PUBLIC OBJECT

Don’t Block Suspend Functions

Published on

Here’s a program that launches 3 jobs. The first runs forever and the other two exchange a value.

@Test
fun test() = runTest {
  val channel = Channel<String>()

  val deferredA = async {
    while (isActive) {
      delay(1_000)
    }
  }
  val deferredB = async {
    channel.send("hello")
  }
  val deferredC = async {
    channel.receive()
  }

  deferredB.await()
  deferredC.await()
  deferredA.cancel()
}

Once the useful jobs B and C finish, it cancels job A. The program completes in about 50 milliseconds on my laptop.

Programs like this are why I adore Kotlin’s coroutines API. I can orchestrate a lot of behaviour with a small amount of code.
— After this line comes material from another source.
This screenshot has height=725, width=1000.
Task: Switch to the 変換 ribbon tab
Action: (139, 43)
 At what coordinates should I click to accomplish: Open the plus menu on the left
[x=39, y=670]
Coroutines are powerful, but they aren’t magic! Jobs achieve concurrency by suspending when they aren’t executing. The whole mechanism can break down if jobs don’t suspend.
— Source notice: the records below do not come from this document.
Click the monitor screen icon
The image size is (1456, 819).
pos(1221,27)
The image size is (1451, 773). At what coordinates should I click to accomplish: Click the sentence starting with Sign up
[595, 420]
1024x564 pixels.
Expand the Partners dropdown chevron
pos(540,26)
Here’s that program with delay() replaced with sleep(). The two functions have similar semantics but sleep() doesn’t suspend:

@Test
fun test() = runTest {
  val channel = Channel<String>()

  val deferredA = async {
    while (isActive) {
      Thread.sleep(1_000)
    }
  }
  val deferredB = async {
    channel.send("hello")
  }
  val deferredC = async {
    channel.receive()
  }

  deferredB.await()
  deferredC.await()
  deferredA.cancel()
}

This program never finishes! Jobs B and C don’t get a chance to execute and so the await() calls never return.

Preemptive vs. Cooperative Concurrency

Threads implement a preemptive concurrency model. When one thread blocks, the operating system takes the CPU back (it preempts the thread) and gives it to another thread. Such context switches are expensive and so it’s conventional to do coarse-grained concurrency with threads.
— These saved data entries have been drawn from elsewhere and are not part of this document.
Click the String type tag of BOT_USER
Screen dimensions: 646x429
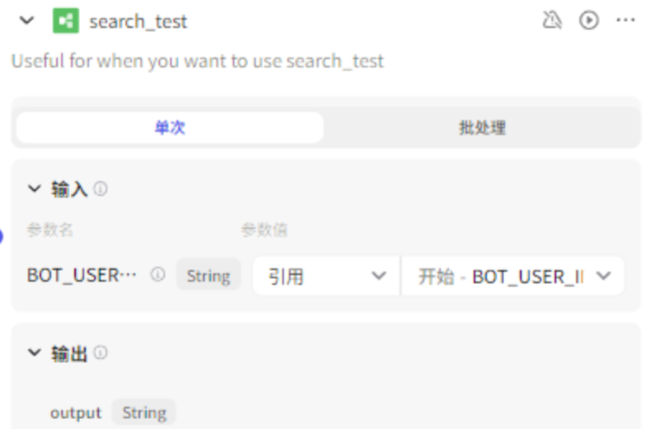[x=208, y=276]
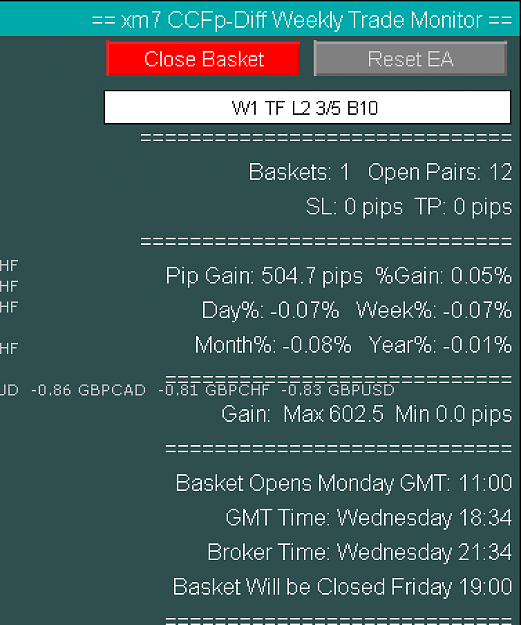
Task: Click the -0.83 GBPUSD label
Action: click(338, 390)
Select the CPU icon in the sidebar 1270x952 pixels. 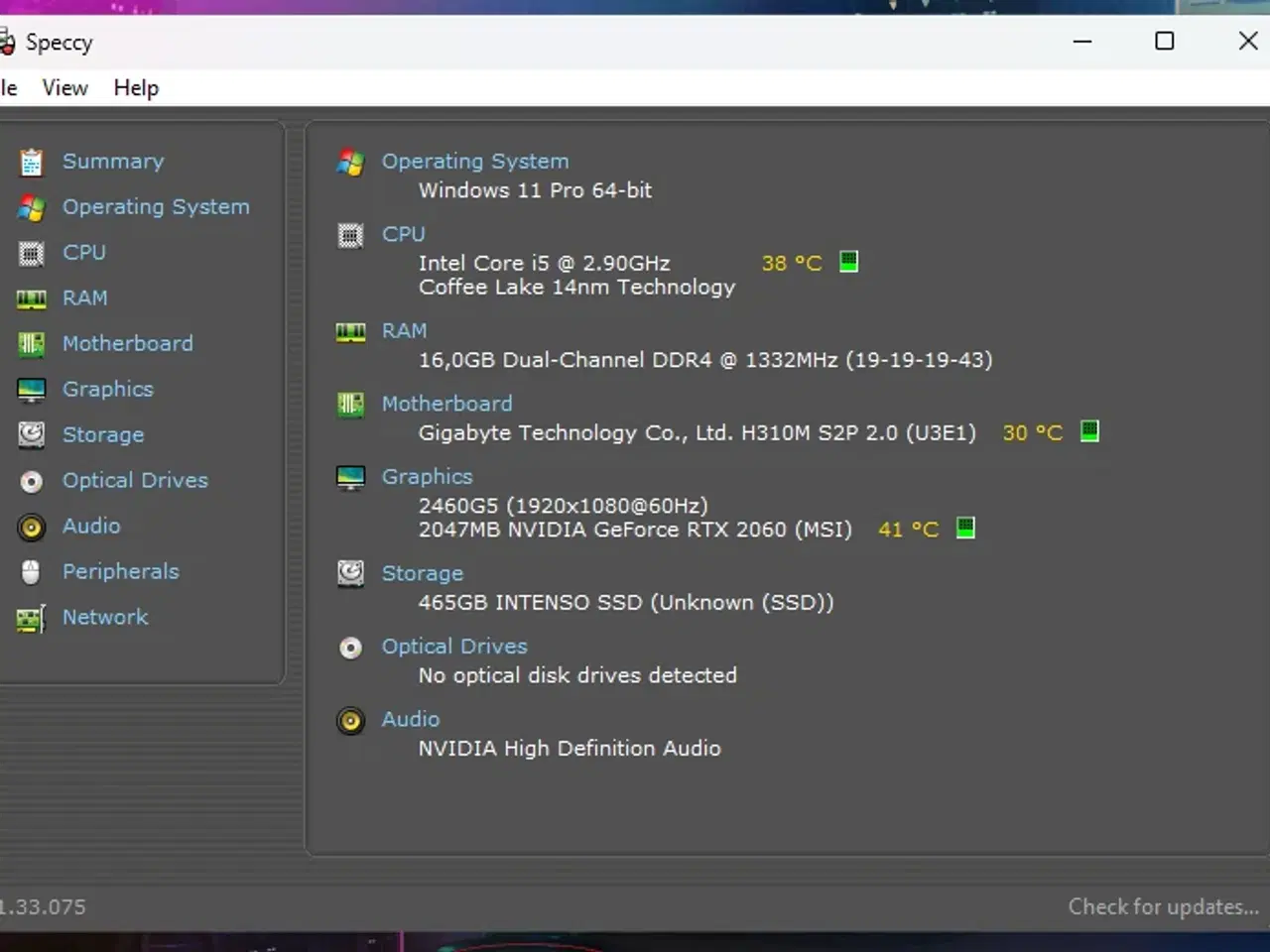click(x=31, y=254)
Coroutines implement a cooperative concurrency model. When a coroutine suspends, the dispatcher immediately runs the next coroutine. It’s no problem to have thousands of coroutines so it’s conventional to do fine-grained concurrency in this model.

Mixing and matching models is bad. When a coroutine blocks, it’s being selfish in a model that requires cooperation. A single blocked coroutine can prevent thousands of other coroutines from executing.

When I’ve made this mistake, it blows up like a time bomb:

  • My server is running smoothly serving thousands of requests per second.
  • Some blocking I/O thing that my server uses temporarily slows down. Perhaps my server calls an auth service to check credentials, and that service is redeployed.
  • All of my coroutines dispatchers stall, waiting on blocking calls that accumulate faster than they complete.
  • My server is wrecked and times out on thousands of requests per second.

I can mix-and-match models without problems for months, and then a small event can trigger a collapse. There’s a DoorDash blog post with details of how this hazard impacted them.

What I’m Doing

Here’s the rules I follow when I use coroutines:

  1. Never call a blocking function from a suspending function.
  2. Use Dispatchers.IO to escape the limitations of rule 1. (Making blocking calls on the I/O dispatcher is fine).
  3. Never call runBlocking(). This rule is much easier to follow now that we can put suspend on main.

It’s possible to write correct programs that are less strict than this! But I dislike the fragility of code that makes assumptions about the caller’s CoroutineDispatcher.

Coroutines are rad and you should use ’em.